“Oh, all sorts of things; I can’t remember them. The other day he came running in from the Gym without changing his clothes. He’d just slipped his coat over his sleeveless shirt, and buttoned it up high in the neck. He unbuttoned it again in the class without thinking, and Moore saw the low neck underneath. ‘I don’t want any half-dressed boys in my classroom,’ he said. ‘Tompkins, go and dress yourself properly!’ Tommy went out and stayed half an hour. When he came back, he had on patent leather shoes with gaiters, a Prince Albert coat, gloves, a standing collar, and a silk hat. Where he got the hat, I don’t know. He stopped a moment in the doorway and all the fellows looked around; then he took off his hat, and walked calmly up to his seat.”
“What did Moore do?” asked Melvin,—“fire him out?”

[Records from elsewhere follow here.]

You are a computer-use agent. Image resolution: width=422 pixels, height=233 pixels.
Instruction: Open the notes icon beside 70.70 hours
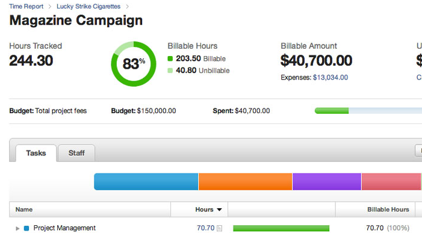click(x=219, y=228)
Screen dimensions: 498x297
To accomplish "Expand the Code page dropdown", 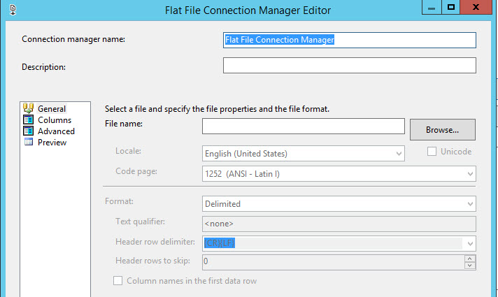I will 470,173.
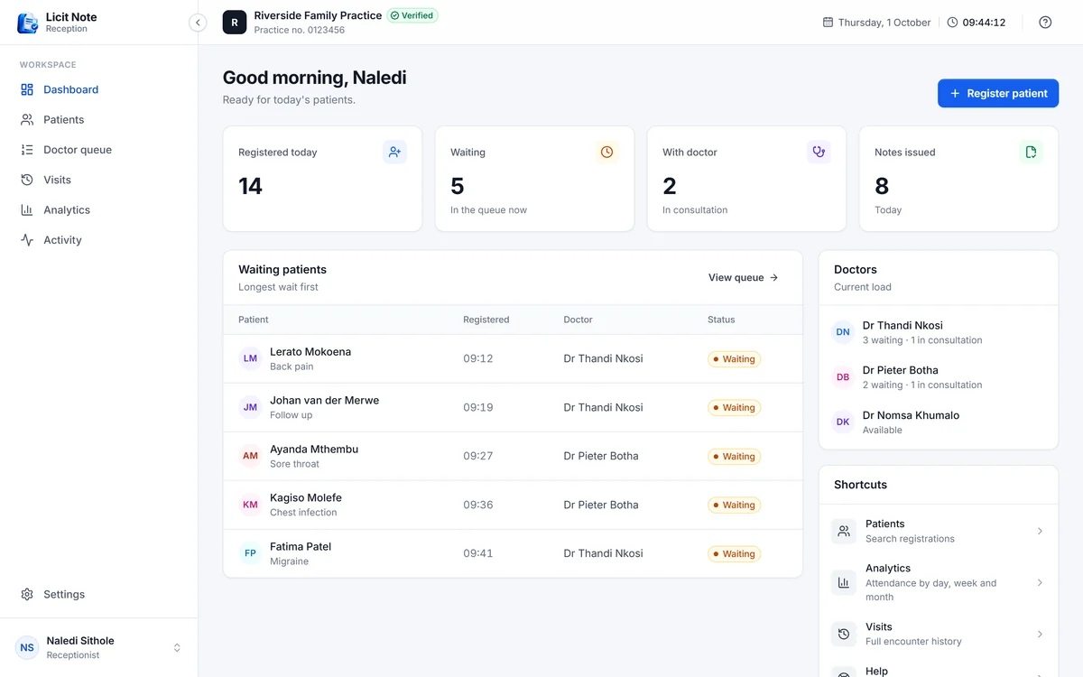Viewport: 1083px width, 677px height.
Task: Click the Register patient button
Action: [998, 93]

“No, he just said, ‘Thank you, Tompkins,’ and went on. It was a great get-up, but some way it didn’t seem to have the effect intended. By the way, they say he’ll have to do the pitching this year. Is he any good?”

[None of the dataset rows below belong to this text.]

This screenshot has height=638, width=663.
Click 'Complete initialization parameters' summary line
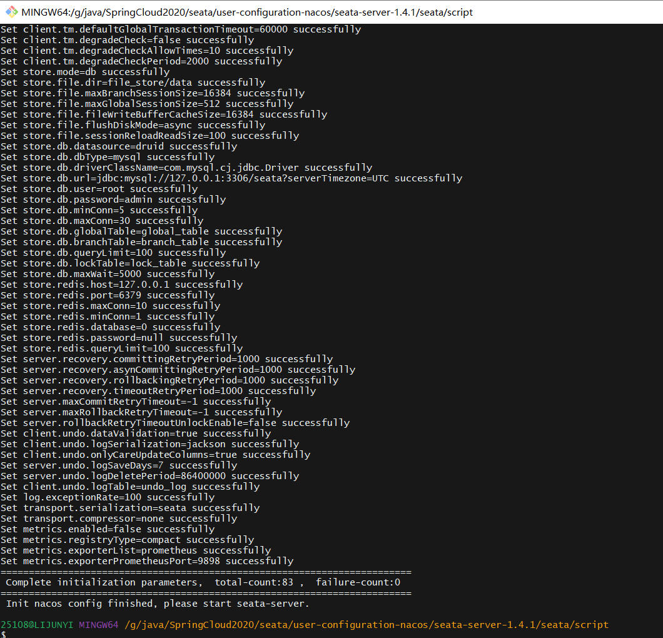tap(104, 582)
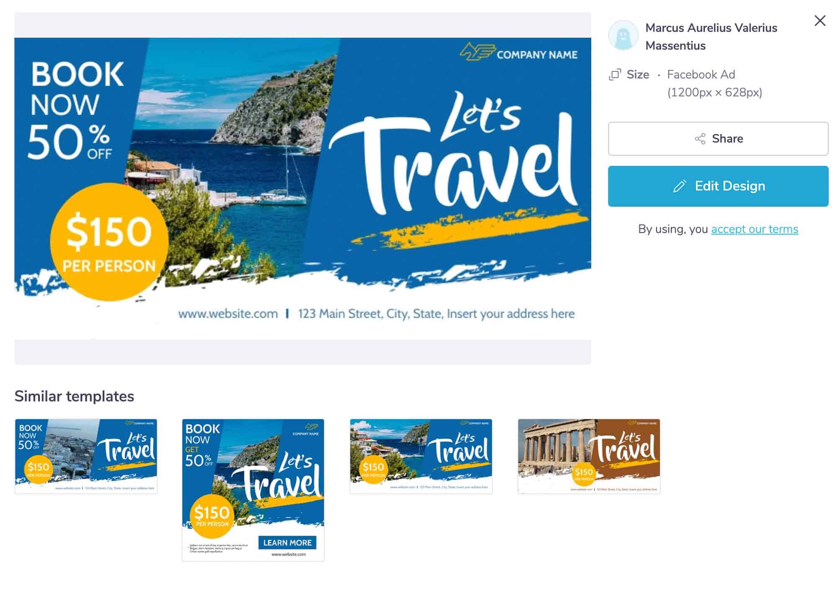The image size is (838, 594).
Task: Click the Size icon beside Facebook Ad
Action: (x=615, y=75)
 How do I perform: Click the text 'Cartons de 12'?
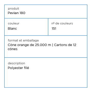point(65,45)
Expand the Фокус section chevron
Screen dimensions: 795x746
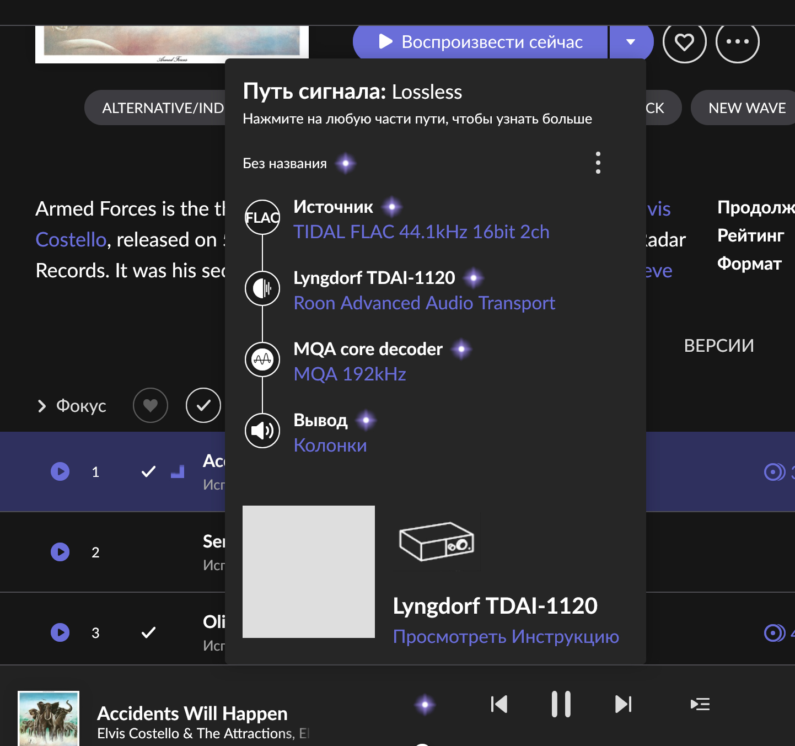[42, 406]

“Phil thinks so; and Wallace, I believe, spoke well of him.”
“You’d better warn him, then, to be careful. He doesn’t do anything bad, and he seems a nice fellow at bottom, but these little tricks may get him into trouble. They’d fire the pitcher on the nine just as quick as anybody else. You remember they sent off one fellow last year for putting a bonnet on the head of that plaster Diana that stands in the hall.”

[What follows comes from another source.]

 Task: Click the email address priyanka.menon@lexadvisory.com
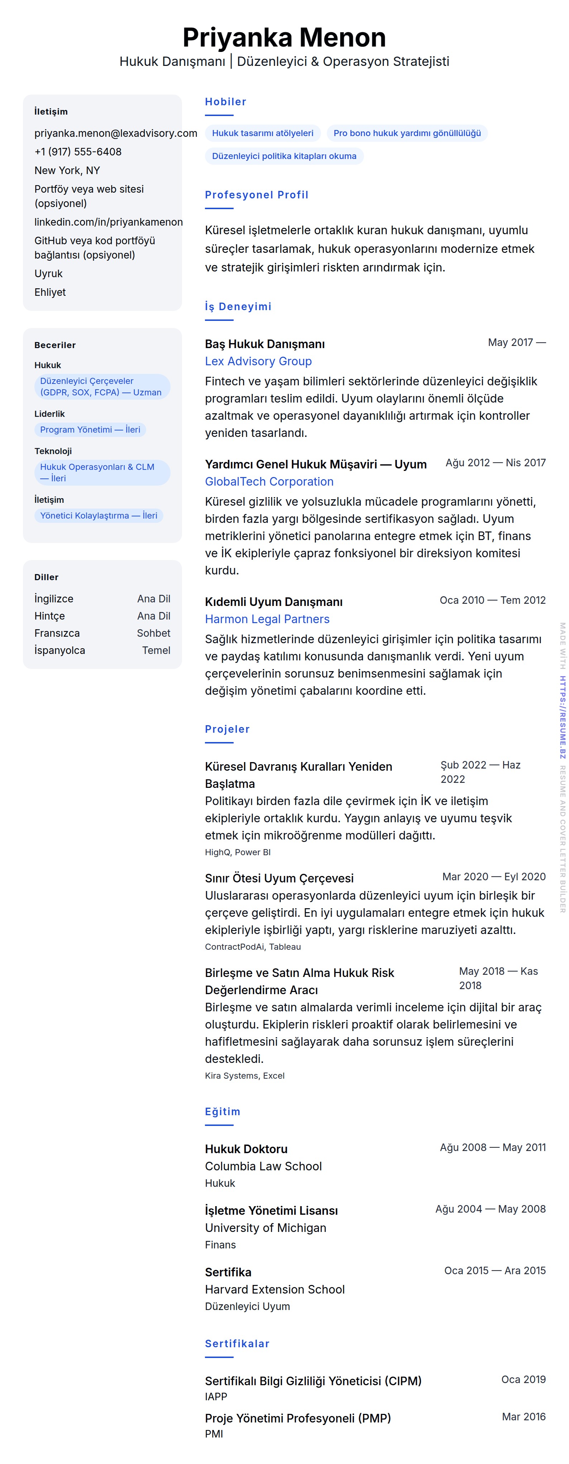coord(115,133)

“That was for example,” returned Dick, vigorously. “Those casts were the gifts of a lot of the Alumni, and the fooling with them had to be stopped.”
“They stopped it for that fellow, anyway,” said Curtis, dryly. “Is this meeting on Saturday going to be any good?”
“I hope so,” said Dick. “There’ll be the usual indoor events and some short dashes on the wooden track outside. We’ve given good handicaps, and there ought to be some hard races.”
“Then it’ll have to be better than the Faculty Trophy performance last month. That was about as keen as a croquet match.”
“We’ll improve on that,” replied the manager, confidently. “The fellows have been doing better lately.”